*ACTIVITY*.
Look through the data below for the line with "Given: Click the Assembly Information button" and the line with "Open the Stampa", then output those two and all lines in between, exactly as written.

*DATA FOR PROCESSING*.
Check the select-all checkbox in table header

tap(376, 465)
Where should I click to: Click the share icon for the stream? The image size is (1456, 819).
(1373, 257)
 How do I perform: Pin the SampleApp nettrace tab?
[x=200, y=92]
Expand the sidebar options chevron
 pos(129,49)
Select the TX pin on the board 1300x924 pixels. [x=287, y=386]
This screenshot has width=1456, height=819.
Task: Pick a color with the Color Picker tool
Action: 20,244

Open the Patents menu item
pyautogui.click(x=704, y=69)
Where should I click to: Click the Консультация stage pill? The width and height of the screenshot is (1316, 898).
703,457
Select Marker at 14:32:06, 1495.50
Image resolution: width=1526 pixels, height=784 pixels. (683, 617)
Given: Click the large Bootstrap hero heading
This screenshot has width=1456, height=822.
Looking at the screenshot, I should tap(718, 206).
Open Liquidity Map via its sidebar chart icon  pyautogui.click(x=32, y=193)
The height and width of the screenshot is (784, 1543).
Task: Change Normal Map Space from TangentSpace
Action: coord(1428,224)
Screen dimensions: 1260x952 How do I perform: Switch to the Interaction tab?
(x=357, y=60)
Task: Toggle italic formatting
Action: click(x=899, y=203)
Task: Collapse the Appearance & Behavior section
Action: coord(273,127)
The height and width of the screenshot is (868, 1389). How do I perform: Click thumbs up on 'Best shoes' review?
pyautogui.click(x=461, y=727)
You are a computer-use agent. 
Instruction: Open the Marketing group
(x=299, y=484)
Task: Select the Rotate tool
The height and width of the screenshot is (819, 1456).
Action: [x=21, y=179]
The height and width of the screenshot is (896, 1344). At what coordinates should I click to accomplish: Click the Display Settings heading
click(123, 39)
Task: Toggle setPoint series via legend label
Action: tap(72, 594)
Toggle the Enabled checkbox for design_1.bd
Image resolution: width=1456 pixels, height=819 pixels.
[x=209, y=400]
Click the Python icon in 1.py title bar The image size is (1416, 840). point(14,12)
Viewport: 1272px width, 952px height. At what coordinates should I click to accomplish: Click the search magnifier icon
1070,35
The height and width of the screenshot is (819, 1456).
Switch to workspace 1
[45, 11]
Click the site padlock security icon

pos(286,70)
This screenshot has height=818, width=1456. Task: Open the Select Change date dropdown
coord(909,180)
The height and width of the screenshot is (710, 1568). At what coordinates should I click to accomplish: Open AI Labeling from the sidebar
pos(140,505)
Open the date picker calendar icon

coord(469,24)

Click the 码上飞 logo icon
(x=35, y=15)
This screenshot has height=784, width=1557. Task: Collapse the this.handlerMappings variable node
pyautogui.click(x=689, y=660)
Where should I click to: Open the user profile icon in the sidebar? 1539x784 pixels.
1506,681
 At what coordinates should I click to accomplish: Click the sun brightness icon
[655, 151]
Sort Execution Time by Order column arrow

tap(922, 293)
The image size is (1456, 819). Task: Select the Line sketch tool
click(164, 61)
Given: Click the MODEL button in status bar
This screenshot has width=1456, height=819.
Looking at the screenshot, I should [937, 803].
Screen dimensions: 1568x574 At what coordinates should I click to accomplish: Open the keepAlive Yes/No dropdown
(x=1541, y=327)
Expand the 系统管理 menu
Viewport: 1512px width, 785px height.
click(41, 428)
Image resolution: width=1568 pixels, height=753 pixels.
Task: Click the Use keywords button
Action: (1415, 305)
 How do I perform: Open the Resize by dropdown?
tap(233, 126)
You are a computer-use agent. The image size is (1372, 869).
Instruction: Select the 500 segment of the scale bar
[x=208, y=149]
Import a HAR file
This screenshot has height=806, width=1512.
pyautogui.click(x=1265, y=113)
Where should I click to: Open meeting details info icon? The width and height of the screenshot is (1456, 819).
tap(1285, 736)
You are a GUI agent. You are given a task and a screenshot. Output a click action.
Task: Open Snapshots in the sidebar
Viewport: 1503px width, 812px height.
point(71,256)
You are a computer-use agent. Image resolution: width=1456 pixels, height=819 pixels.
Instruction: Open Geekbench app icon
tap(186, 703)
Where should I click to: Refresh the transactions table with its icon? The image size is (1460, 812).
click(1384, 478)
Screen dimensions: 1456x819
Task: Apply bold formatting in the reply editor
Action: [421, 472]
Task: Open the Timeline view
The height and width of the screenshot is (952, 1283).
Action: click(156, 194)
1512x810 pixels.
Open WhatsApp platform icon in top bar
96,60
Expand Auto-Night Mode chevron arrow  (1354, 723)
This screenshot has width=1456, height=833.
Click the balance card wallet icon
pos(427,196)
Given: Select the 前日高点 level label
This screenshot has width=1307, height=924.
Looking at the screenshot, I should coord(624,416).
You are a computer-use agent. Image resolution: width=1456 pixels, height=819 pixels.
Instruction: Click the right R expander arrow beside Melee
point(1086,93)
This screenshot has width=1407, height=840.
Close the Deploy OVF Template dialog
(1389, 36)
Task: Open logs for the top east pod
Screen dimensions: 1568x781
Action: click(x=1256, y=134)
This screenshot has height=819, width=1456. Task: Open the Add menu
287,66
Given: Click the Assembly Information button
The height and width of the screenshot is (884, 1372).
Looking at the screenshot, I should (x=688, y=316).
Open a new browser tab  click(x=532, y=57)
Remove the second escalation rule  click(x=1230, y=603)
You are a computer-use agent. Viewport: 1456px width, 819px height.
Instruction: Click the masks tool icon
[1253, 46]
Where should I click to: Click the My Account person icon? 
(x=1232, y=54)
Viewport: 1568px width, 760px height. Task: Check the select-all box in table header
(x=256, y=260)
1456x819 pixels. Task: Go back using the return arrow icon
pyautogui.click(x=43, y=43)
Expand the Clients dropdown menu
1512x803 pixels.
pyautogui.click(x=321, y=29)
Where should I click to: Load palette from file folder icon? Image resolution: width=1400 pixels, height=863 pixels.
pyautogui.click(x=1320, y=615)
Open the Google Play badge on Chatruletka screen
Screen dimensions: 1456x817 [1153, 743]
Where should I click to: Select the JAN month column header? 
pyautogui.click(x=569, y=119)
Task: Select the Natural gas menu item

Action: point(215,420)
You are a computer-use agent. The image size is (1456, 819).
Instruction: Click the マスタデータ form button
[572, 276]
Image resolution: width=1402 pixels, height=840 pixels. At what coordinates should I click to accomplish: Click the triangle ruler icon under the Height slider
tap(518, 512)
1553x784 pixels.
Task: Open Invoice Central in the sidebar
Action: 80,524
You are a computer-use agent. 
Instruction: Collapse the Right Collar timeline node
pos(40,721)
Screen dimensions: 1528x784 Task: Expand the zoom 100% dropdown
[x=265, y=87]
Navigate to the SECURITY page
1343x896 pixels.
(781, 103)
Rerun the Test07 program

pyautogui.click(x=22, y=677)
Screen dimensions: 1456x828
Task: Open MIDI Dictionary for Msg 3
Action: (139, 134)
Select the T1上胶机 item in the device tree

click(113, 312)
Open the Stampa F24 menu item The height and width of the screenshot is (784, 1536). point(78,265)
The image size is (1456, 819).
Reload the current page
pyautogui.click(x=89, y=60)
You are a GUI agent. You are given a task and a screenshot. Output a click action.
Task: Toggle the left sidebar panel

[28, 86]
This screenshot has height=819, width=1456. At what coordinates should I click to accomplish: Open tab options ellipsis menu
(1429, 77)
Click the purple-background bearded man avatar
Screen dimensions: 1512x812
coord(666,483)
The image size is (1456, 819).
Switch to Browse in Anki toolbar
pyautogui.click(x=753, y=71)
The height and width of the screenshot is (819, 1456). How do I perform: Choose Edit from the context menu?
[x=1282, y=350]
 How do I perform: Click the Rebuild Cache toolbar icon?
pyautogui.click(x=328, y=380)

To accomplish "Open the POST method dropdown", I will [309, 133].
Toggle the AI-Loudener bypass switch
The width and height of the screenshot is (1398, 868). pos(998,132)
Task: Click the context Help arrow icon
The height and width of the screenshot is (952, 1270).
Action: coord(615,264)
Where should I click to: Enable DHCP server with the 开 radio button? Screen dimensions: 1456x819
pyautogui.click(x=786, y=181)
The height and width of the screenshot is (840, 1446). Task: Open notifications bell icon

*OUTPUT FOR THIS TASK*.
Given: Click the Assembly Information button
The height and width of the screenshot is (884, 1372).
Looking at the screenshot, I should (x=688, y=316).
Open a new browser tab  click(x=532, y=57)
Remove the second escalation rule  click(x=1230, y=603)
You are a computer-use agent. Viewport: 1456px width, 819px height.
Instruction: Click the masks tool icon
[1253, 46]
Where should I click to: Click the My Account person icon? 
(x=1232, y=54)
Viewport: 1568px width, 760px height. Task: Check the select-all box in table header
(x=256, y=260)
1456x819 pixels. Task: Go back using the return arrow icon
pyautogui.click(x=43, y=43)
Expand the Clients dropdown menu
1512x803 pixels.
pyautogui.click(x=321, y=29)
Where should I click to: Load palette from file folder icon? Image resolution: width=1400 pixels, height=863 pixels.
pyautogui.click(x=1320, y=615)
Open the Google Play badge on Chatruletka screen
Screen dimensions: 1456x817 [1153, 743]
Where should I click to: Select the JAN month column header? 
pyautogui.click(x=569, y=119)
Task: Select the Natural gas menu item

Action: point(215,420)
You are a computer-use agent. The image size is (1456, 819).
Instruction: Click the マスタデータ form button
[572, 276]
Image resolution: width=1402 pixels, height=840 pixels. At what coordinates should I click to accomplish: Click the triangle ruler icon under the Height slider
tap(518, 512)
1553x784 pixels.
Task: Open Invoice Central in the sidebar
Action: 80,524
You are a computer-use agent. 
Instruction: Collapse the Right Collar timeline node
pos(40,721)
Screen dimensions: 1528x784 Task: Expand the zoom 100% dropdown
[x=265, y=87]
Navigate to the SECURITY page
1343x896 pixels.
(781, 103)
Rerun the Test07 program

pyautogui.click(x=22, y=677)
Screen dimensions: 1456x828
Task: Open MIDI Dictionary for Msg 3
Action: (139, 134)
Select the T1上胶机 item in the device tree

click(113, 312)
Open the Stampa F24 menu item The height and width of the screenshot is (784, 1536). point(78,265)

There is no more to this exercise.